Gli occhi di Toby squizzano dalle orbite e come proiettili si ficcano in gola alle gemelle Olsen. Una grandinata settembrina di denti ossidati da tartaro e carie inonda il pubblico come caramelle Charms del diavolo e rompe gli occhiali di Jack Nicholson e l’orologio da panciotto di Anthony Hopkins. Un pezzo di intestino canceroso si proietta in aria girando a mo’ di boomerang fino ad annodarsi al collo esile di Nicole Kidman come fosse una sciarpa alla moda di Chernobyl. Il coccige roteante come un nunchaku inchioda alla poltrona la giacca di uno sbigottito Michael Caine, penetrandola a pochi millimetri dalle carotidi. I succhi gastrici di Toby si espandono a macchia di leopardo debordando dal palco fino alle prime file, per poi raggiungere la bellissima Scarlett Johansson svenuta a terra e sfigurarne per sempre il volto porcellanato.

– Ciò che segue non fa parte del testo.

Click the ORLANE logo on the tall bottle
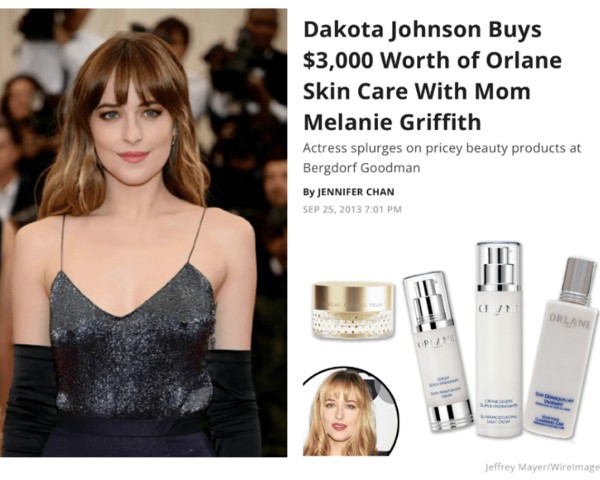 click(x=499, y=309)
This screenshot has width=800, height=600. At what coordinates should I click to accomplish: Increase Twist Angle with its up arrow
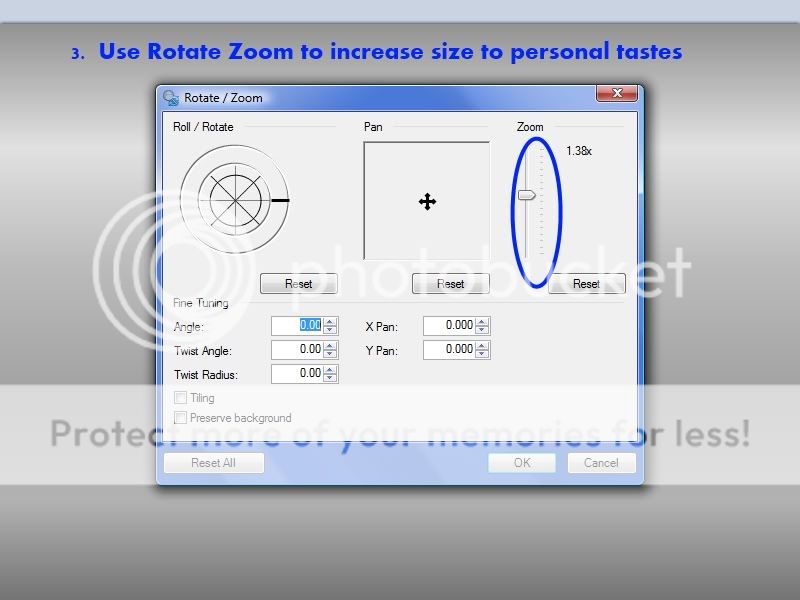click(330, 345)
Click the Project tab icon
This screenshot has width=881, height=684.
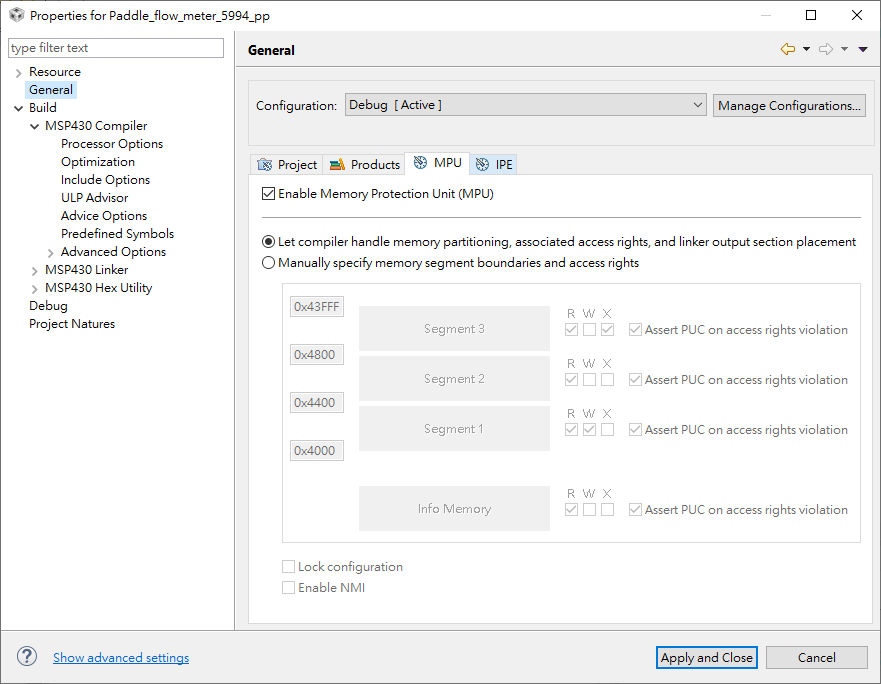[x=265, y=165]
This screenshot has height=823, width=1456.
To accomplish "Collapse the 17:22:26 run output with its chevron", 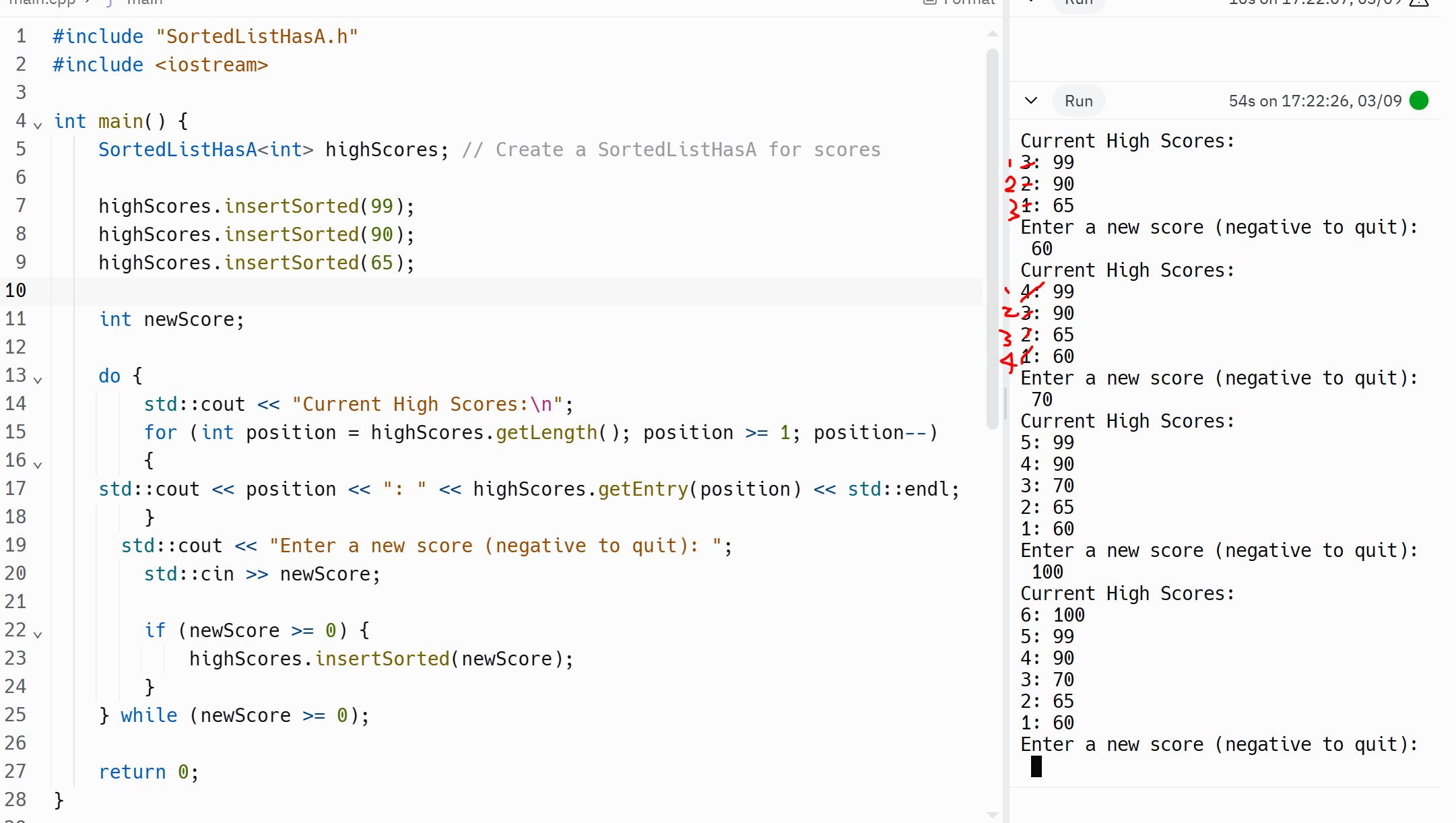I will (x=1030, y=100).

La folla s’accalca per raggiungere le uscite di sicurezza ma tutta la sezione Branagh (Judi Dench, Maggie Smith ed Helen Mirren) viene calpestata a morte dal cast di Fast & Furious 10. Un pacemaker rotola a terra e finisce nella buca dell’orchestra suonando un rullante che sveglia Manoel De Oliveira addormentato. Il pugno di Will Smith fuoriuscito dallo stomaco di Toby stringe alla gola una mangusta viva. Per chissà quali sinapsi attivate, Toby ha una potente erezione e il suo pene sbuffa aria calda alla fragranza di medicine palliative e buccia del salame. E intanto Will, col collo gonfio e le lacrime che ne solcano il volto: «NON PERMETTERTI MAI PIÚ DI NOMINARE LA MIA SIGNORA!». Ha la foga di chi sta proteggendo la donna che ama, come fanno gli orsi marsicani con le realdoll buttate nelle discariche dai bracconieri. Dalla seconda fila, l’attore nostrano Roberto Citran, amante di Jada, le sorride e lei lo ricambia.

Will li vede sorridersi, così si placa, estrae il braccio, scrolla via gli umori, pulisce il Wyler Vetta col borsalino di Toby. Toby s’affloscia come una pozzanghera di carne, feci, ciniglia, lombrichi, cartone bagnato, preservativi usati, il brunch dell’Academy e un dado di Rubik che teneva in tasca per rilassare il battito a riposo alto. Ha ancora un afflato di vita e da quella che pare una bocca affiorano solo poche parole sbocconcellate: «chedo ‘cugia, signo’e». Will si aggiusta la cravatta e torna al suo posto. Si siede col fiatone. Roberto Citran gli sorride, annuisce e alza il pollice. Jada gli stringe la mano: «Sei stato bravo». Will, felice: «E ci credo! Addirittura l’ho ammazzato, ahahahah!»